Now your VPS is set up! It’s time to transfer your site over to it!


Part 4: Transfer your Site

The following steps should be done fairly quickly, and in the dead of night, while your members are not online, and your board is set to “offline.” If you don’t do that, then content posted while you are going through the steps will be lost.

1.  On your old host, go into cPanel, then Backups -> Download a Full Website Backup -> Generate Backup

2. Wait for the backup to be created, then click the link which appears under “Download a Full Website Backup” to download it to your machine. This may take a while.

3. On your new VPS server, log in to WHM by going to http://127.0.0.1/whm (where 127.0.0.1 is the server’s IP address).

4. On the left sidebar, type into the search bar “backup” then select “Restore a Full Backup/cpmove File” from the left sidebar.

5. Scroll down to “Settings” and select “Restore with File.” Select the file you just downloaded from your other server.

6. Do not change the other default options.
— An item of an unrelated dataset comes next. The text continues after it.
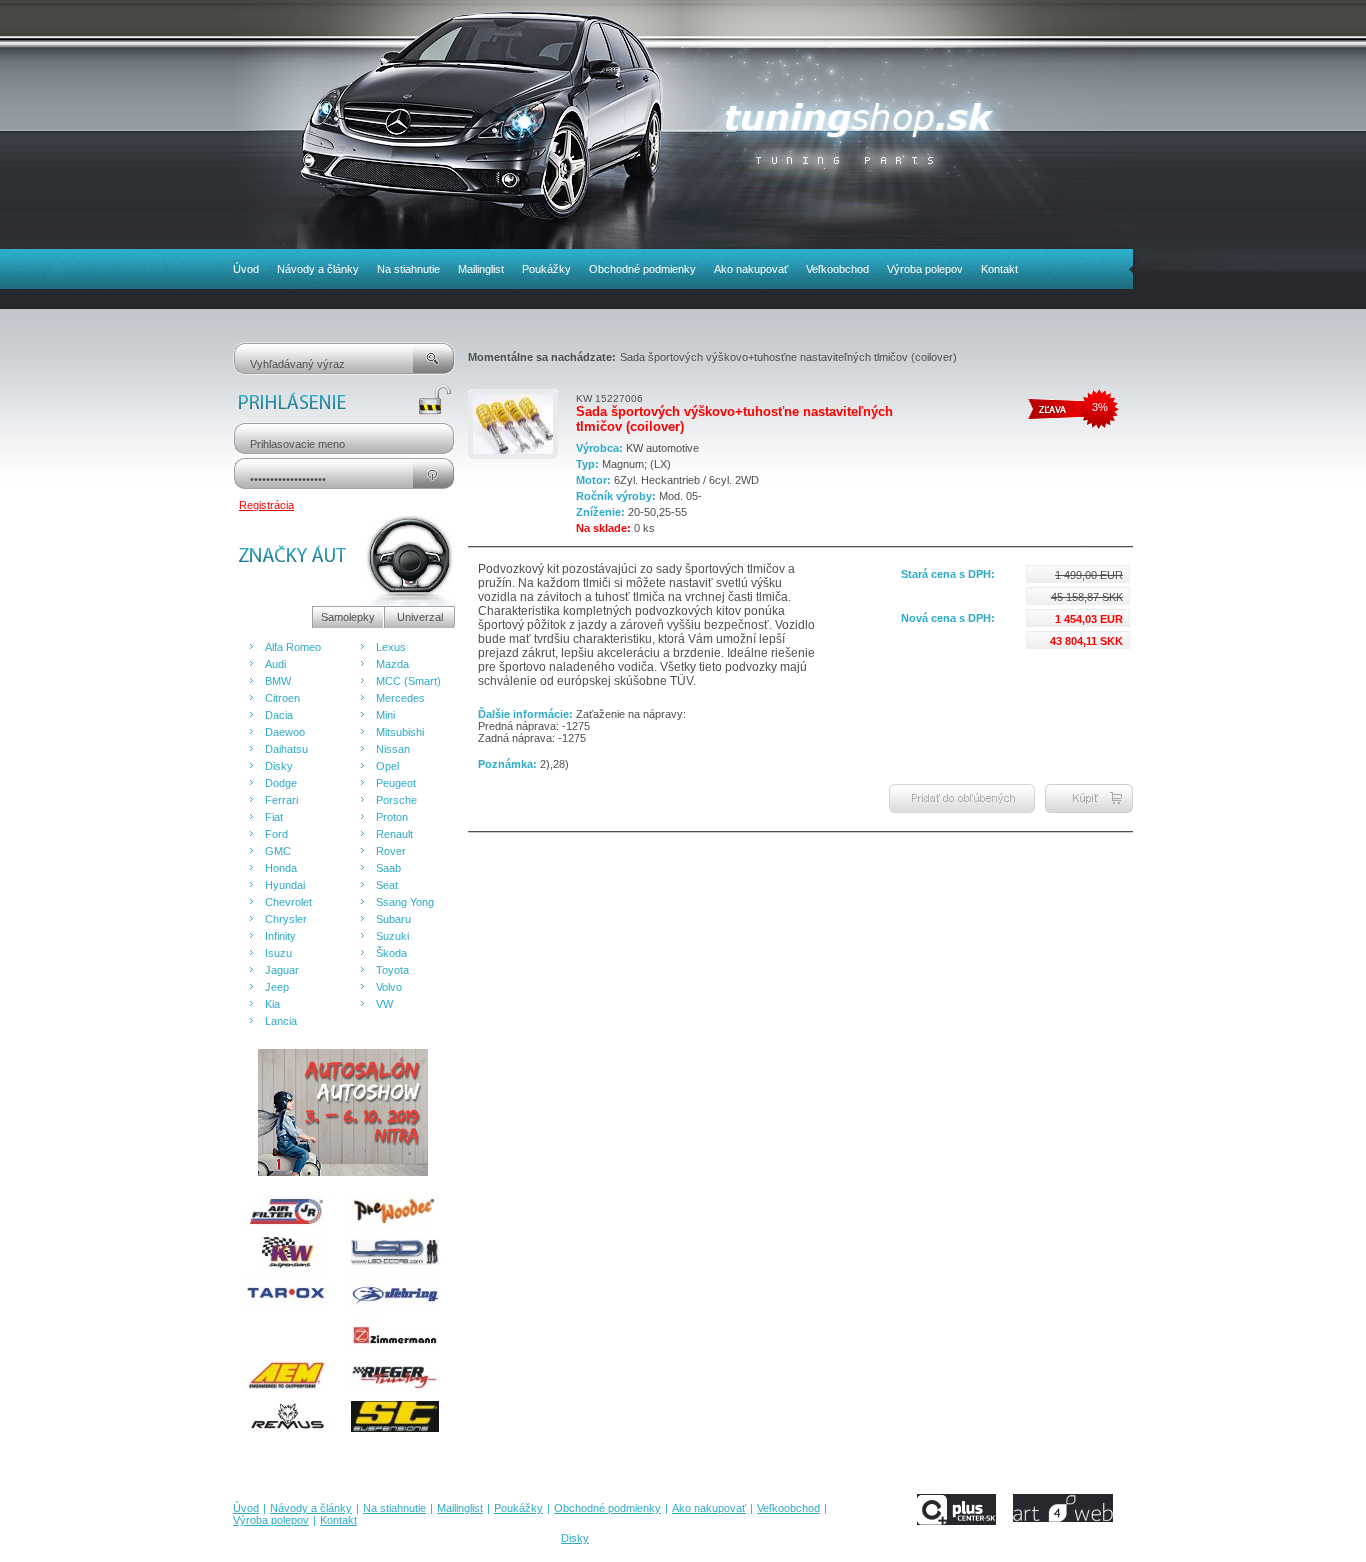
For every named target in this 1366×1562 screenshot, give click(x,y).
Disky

Click “Restore,” wait for a long while for your browser to upload the file, then for it to be updated.

7. In the search bar mentioned in step 4, type in “basic.”
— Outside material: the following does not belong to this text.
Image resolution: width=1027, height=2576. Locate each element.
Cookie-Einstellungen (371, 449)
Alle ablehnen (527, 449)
8. Select “Basic cPanel and WHM Settings.”

9. Scroll down to the bottom. For each “Nameserver ___” field that isn’t empty, click “Add an A entry for this nameserver.”
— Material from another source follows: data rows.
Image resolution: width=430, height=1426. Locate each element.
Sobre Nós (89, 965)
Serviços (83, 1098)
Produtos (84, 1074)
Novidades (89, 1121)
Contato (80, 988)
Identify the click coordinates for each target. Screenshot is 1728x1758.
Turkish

10. Go to your DNS control panel provided to your by your domain registrar (Godaddy, etc).

11. Simple solution: Set your nameservers to the DNS servers provided by your registrar (they should have an option for that. If you never changed the nameservers, then this is already the case). Add the following A records:

  • yourdomain.com  ->  127.0.0.1
  • *.yourdomain.com   ->   127.0.0.1

For some registrars, you should enter @ instead of yourdomain.com, and * instead of *.yourdomain.com.

Wait for a few hours for the change to propagate.

12. More complex solution: Add glue records for “ns1.yourdomain.com” and “ns2.yourdomain.com” which point towards you VPS’ IP. Then, set your nameservers to ns1.yourdomain.com and ns2.yourdomain.com. If you don’t know how to do this, your registrar’s support department will. Wait a while your your DNS propegates (will take several hours).

13. While DNS is propagating, check the status by typing your domain name into http://www.intodns.com/ . If it pops up any red errors, then fix them (or contact your registrar’s support department). Don’t worry about yellow errors.

14. Make sure to switch your board back to “online.”


Conclusion

You’re done!

This tutorial explained how to convert your forum which is now hosting on a cPanel web host to a VPS. We hope you found it useful!